The above being pseudo code. Your proffered solution used a template to generate the code. For simplification, I chose to use a specific type (double), then incorporate that type into a non-template generate "func" function containing the loop . This makes the example simple and clear as there is no potential for hidden operator functions that may have side effects.

The original func function is your sample load function. You can change the argument of the function back to (int i) if you wish, it realy doesn't matter, but your comment leads to the assumption that the load function, receiving i (an index), also knows where array f[] is located. For the example load function in the sample code I provided, I did not give it access to f, principally because the same load function was to run all variations of the test, and it would not know the location of the differing f's (fSerial, fTBB, ...). Therefore, the load function func should be supplied either a) value (f[i]), b) reference (f[i]), c) pointer (&f[i]), d) be a member function of some object in which the loop is enclosed (f is thus known), e) be a member function whereby the pseudo code statement becomes "f[i] = obj.func(i);" 

T func(int)
became
double func(double)

This function is arbitrary in any event. If you want it to receive and int, you can code it that way.

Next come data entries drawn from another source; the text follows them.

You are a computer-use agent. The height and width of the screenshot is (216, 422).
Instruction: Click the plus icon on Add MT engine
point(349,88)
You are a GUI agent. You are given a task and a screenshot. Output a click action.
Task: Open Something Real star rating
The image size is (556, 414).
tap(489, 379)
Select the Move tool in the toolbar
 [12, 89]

Now then, choice of type. I specifically chose type double and chose to generate values with fractional values that will contain values that use the full extent of the floating point precision. The purpose of this is to assure that any possibility of sequencing error (difference) between the serial implimentation and parallel implimentation would tend to be exposed. Isn't the goal to produce a parallel implimentation of a serial algorithm that produces the same results?

RE: However, I do think that promoting your own commercial software here is inappropriate.

You are misinformed.

The QuickThread toolkit is available free (subject to GNU General Public License) in source form from www.quickthreadprogramming.com

I am in the process of re-working the site, so bear with me any inconvienecies you may have with downloads and content and documentation. The prior layout had the QuickThread libraries in binary format. Now developers (who know what they are doing) can download the source code to the library.

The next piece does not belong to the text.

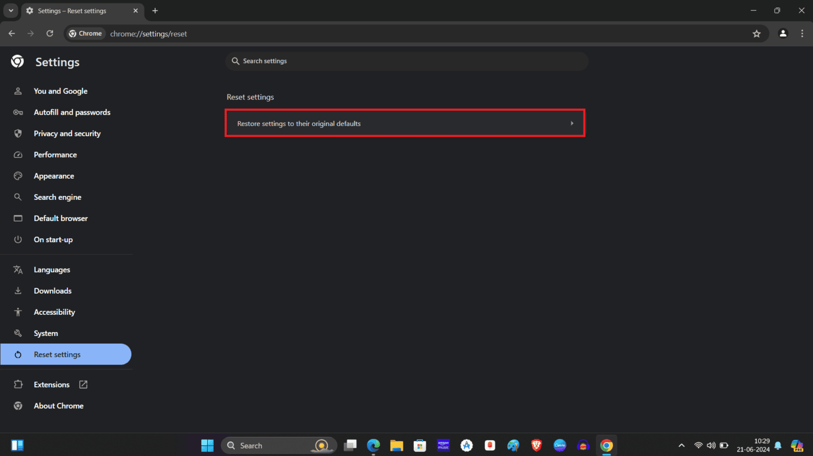Click the Windows Start button

(x=207, y=446)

FWIW This library code represents over 5 man-years of my programming effort. Most of the effort was spent identifying, locating, and eliminating complicated thread interaction issues (adverse and performance) that happens inside thread scheduling code.

RE:  you keep on using non-standard (MS specific) code

Grow up and quit whining. Your complaint involves you adding:

#if derined(__linux)
... linux headers
#else
... Windows headers
#endif

I wrote the test program on a Windows platform and submitted to this forum. It is unnecessary for me to configure this for your platform, and unwarrented for you to complain about this. You can add the 6 or so lines to the top of the program.

You have a problem with your code as it gets different results from the serial code. You cannot brush this asside (we won't care about floating point round off errors...). I have spent several hours of my time trying to help you resolve your problems.

I found your simple problem a rather interesting problem for parallelization. Basically you have two statements within a loop, where the first statement depends on the result of the second statement from the prior iteration of the loop (or initial value on initial iteration of loop). This particular problem, as simple as it seams in serial format, is spectatularly difficult for someone to impliment this properly in parallel (if they have never done ths before). I've shown a) your technique is flawed (subject to your correction of my code), b) a fix for using TBB pipeline, c) a suggestion for investigation for improving the TBB method, d) a completly different and unique solving the problem using the QuickThread Parallel Manifold.

The principal problems with your implimentation (results and performance) (IMHO) (subject to code revision by you) are:

a) while the f[i] = func(i) values are computed properly, the y[i] sum carry from prior iteration are not. The sum carry must propigate through the fi]= results in the same sequence (else you (may) generate roundoff accumulation differences/errors).

b) As you pop out of your partitioning recursion levels, you (appear to me) to be splicing the sum carry at only the juncture of the partitions whereas the proper sum carry would be required to propigate through all the elements of the partition's y[i] sub-range. Thus requiring each y[i] to have number of recursion levels number of += operations (thus too attributing towards a result difference with the serial form). While your current implimentation may produce a correct total sum (by chance/approximation) the y[i] will not be correct.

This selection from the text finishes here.